Moderator: We have time for one more. And with that, we’ll go to Derek from WABC.
Question: Hi, good morning. I will make this quick. We are reporting from a private school in Forest Hills that reopened this morning. And the principal was talking about the fact that, you know, now that they’re in a yellow zone, they have to do the mandatory weekly, random testing just like public schools have to do. And this may be a question better for the Governor, but while I have you, I want to know to your knowledge will private schools get any help paying for these mandatory COVID tests?
Mayor: Yeah, Derek here’s what I know so far, our City Department of Health will work with any non-public school to help them get the actual test materials, you know, the tools for the test, if you will. We’ll make sure they get that for free and provide them the support to work out how they would administer it. Each school will have their own approach. A lot of schools are going to use their own school personnel or own school nurse, for example. But unquestionably any non-public school with a question can turn to the City Department of Health, get support, get help, and get the actual tests. Go ahead.

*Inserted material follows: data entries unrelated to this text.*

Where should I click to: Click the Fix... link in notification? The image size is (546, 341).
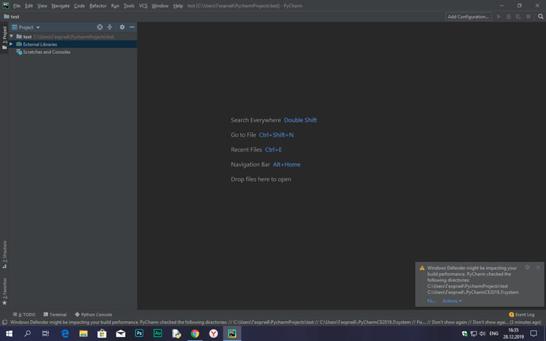431,301
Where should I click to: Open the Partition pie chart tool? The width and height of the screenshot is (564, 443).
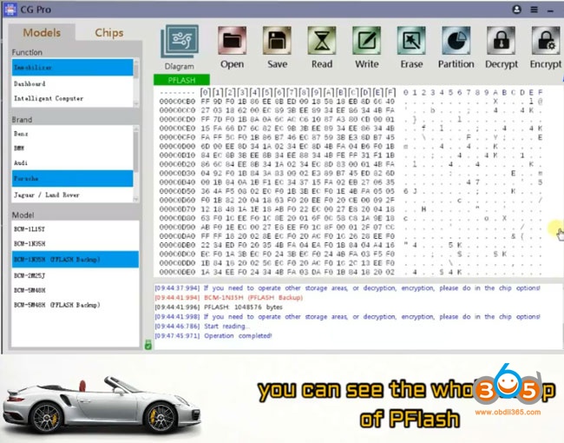(x=456, y=42)
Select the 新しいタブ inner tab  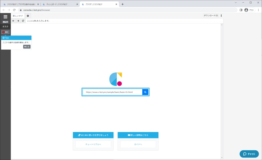pyautogui.click(x=18, y=16)
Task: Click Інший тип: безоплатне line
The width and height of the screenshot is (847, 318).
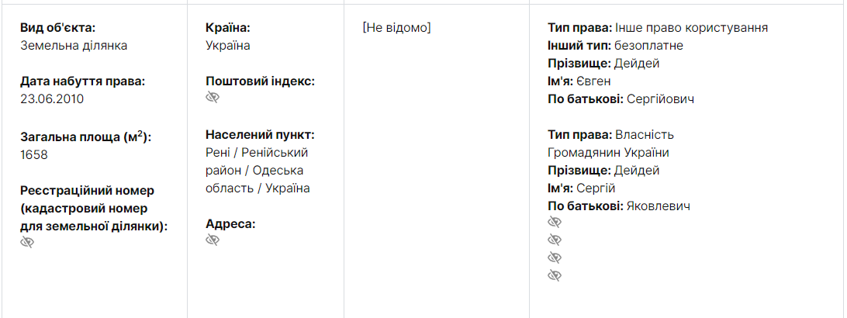Action: [615, 46]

Question: About charter schools. I have someone who reached out to me, he’s an administrator in a charter school, and he was concerned because even though the public schools have to do this weekly random testing, the charter schools, I guess don’t have that requirement. And just want to know why that is, especially when some of the charter schools do share the same building as a traditional public school?
Mayor: I’ll turn to the Chancellor, I want to remind you a lot of charter schools went all remote. So that obviously changes the equation. But again, we’re ready to work with any school that is in-person to ensure that they maximize testing. And obviously for parents, for staff, for kids, testing is also widely available for free in all communities outside of school hours. But go ahead Chancellor.

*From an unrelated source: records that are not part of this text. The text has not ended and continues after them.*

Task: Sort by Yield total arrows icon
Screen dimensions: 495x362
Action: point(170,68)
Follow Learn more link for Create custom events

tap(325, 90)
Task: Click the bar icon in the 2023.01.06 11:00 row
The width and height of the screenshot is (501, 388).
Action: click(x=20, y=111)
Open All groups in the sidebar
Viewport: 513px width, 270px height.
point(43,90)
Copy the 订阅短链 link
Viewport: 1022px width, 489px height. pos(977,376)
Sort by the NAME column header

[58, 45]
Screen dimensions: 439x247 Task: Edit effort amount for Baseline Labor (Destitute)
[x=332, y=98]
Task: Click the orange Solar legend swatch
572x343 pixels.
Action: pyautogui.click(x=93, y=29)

Chancellor Carranza: Thank you. So it’s a little baffling, the question. I think obviously the executive orders cover all schools in the zones but if there is a charter school, that’s co-located with a Department of Education school, they’re considered part of the building. They are part of the random testing. So we’ll dig a little deeper into that as well. And it would be helpful if we knew what charter school so we could clarify for that administrator as well.

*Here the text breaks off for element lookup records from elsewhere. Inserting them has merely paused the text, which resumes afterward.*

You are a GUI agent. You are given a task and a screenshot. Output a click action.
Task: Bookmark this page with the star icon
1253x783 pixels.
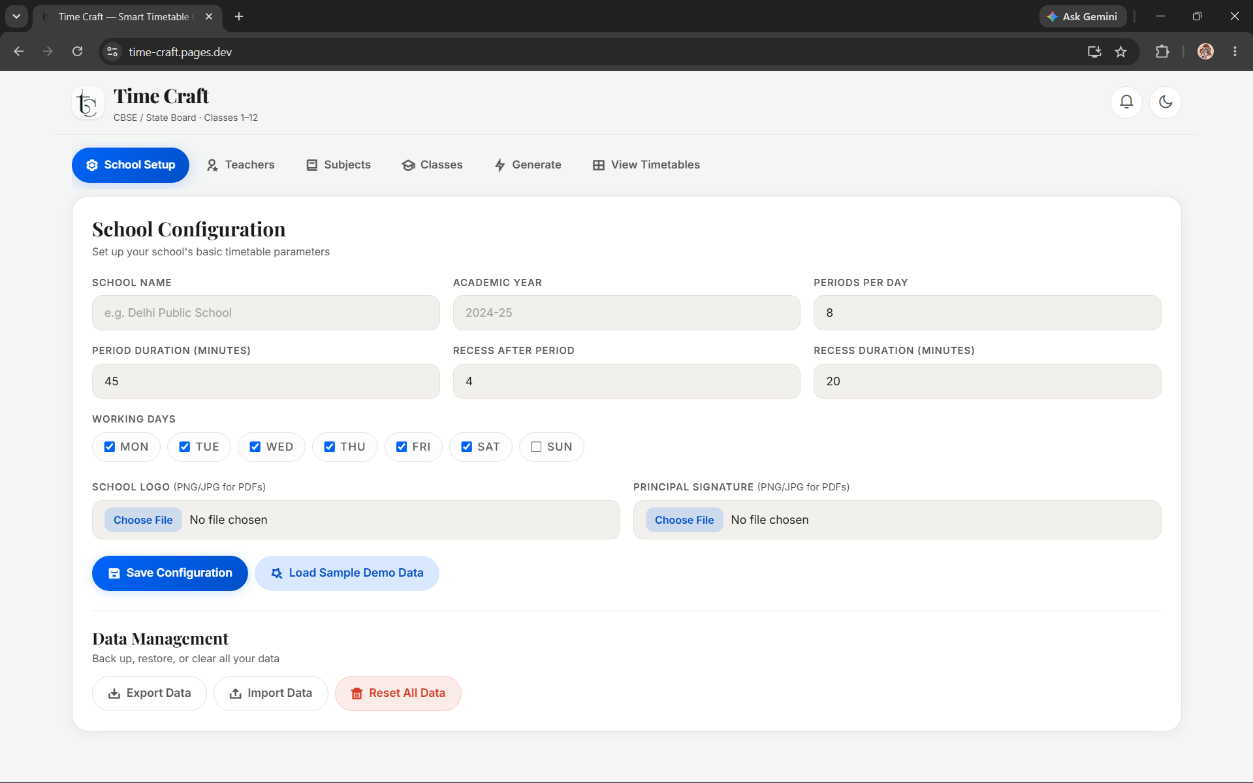[1121, 52]
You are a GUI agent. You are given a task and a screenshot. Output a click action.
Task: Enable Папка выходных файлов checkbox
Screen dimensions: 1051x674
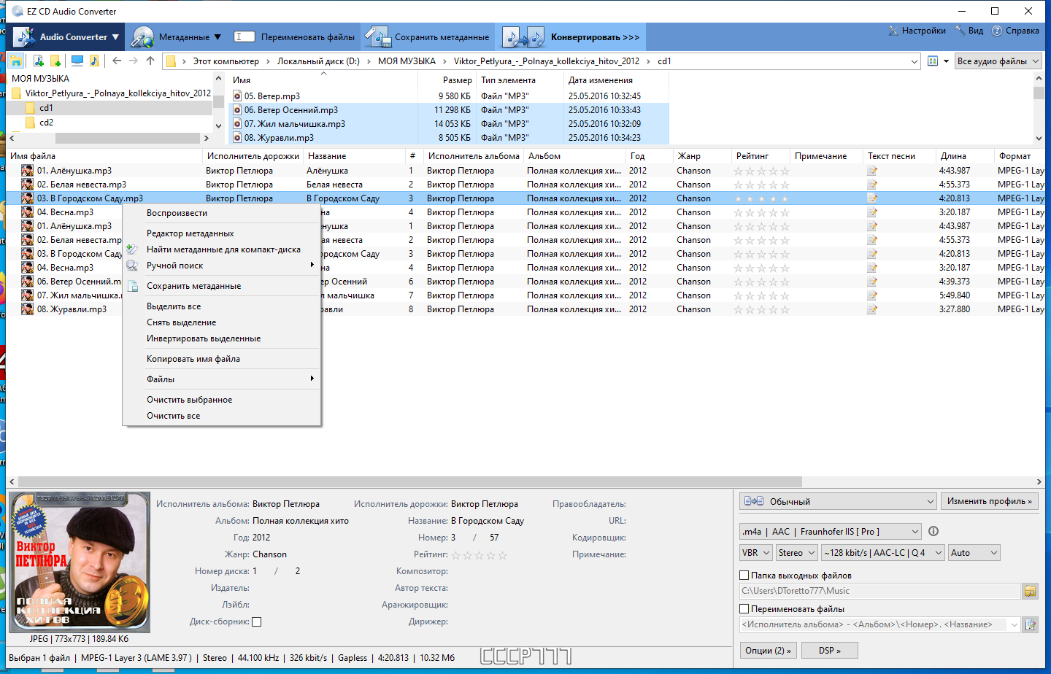coord(744,576)
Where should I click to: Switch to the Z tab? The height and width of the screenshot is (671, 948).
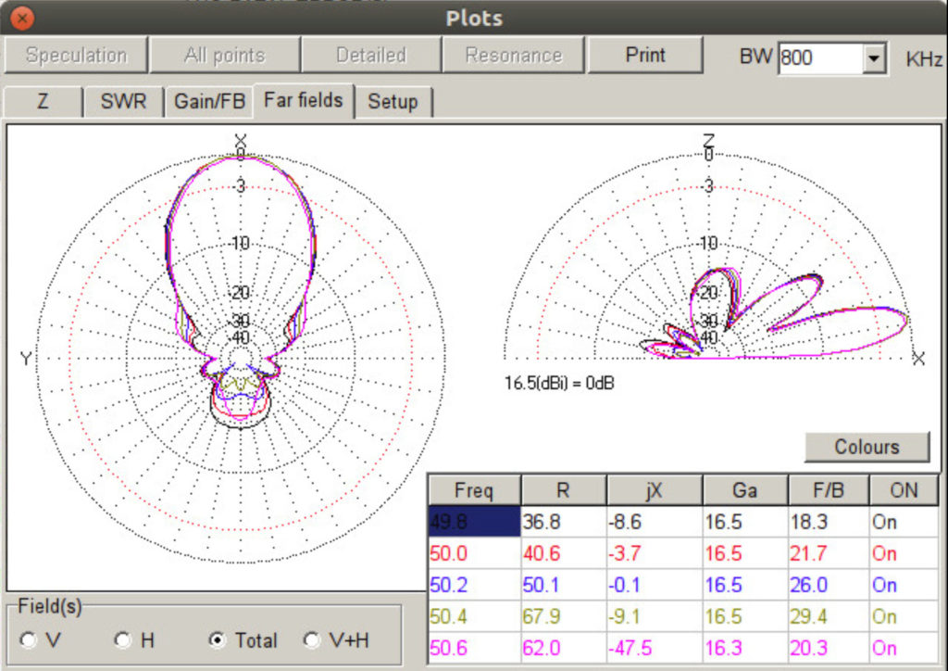(43, 102)
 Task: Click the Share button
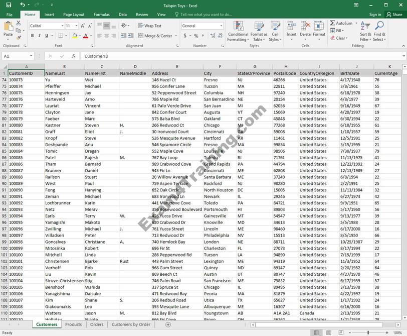(x=394, y=15)
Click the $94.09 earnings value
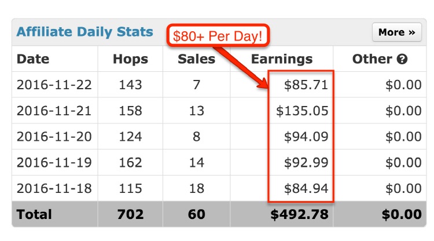434x241 pixels. (x=306, y=137)
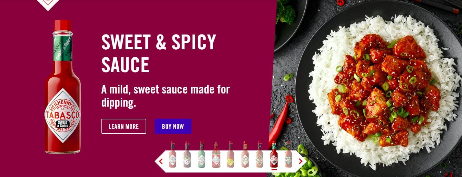
Task: Click the sauce description text
Action: 166,96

Mayor: Thank you very much Chancellor. Look everyone as we conclude today, I just want to say this, again look at what the city has done. Look at what our schools have done. It’s amazing. And it is about the everyday heroism of New Yorkers. And, you know, some history is written by famous names, but the most profound history is written by everyday people. And they may not get famous for what they did individually, but they’ll I hope, be rightfully famous for what we all did together as New Yorkers. Every time someone wears a mask and every time someone practices social distancing, all the basic things, every time someone gets tested, it helps us move forward. But there’s also been a heroism, you saw this weekend. Almost 200,000 people coming out early to vote because they care. And because they believe in our democracy. So this is what gives me faith that we’ll get through whatever’s thrown at us. We have some challenges right now, unquestionably but that incredible by every day New Yorkers is what’s going to ensure that we prevail. Thank you, everybody.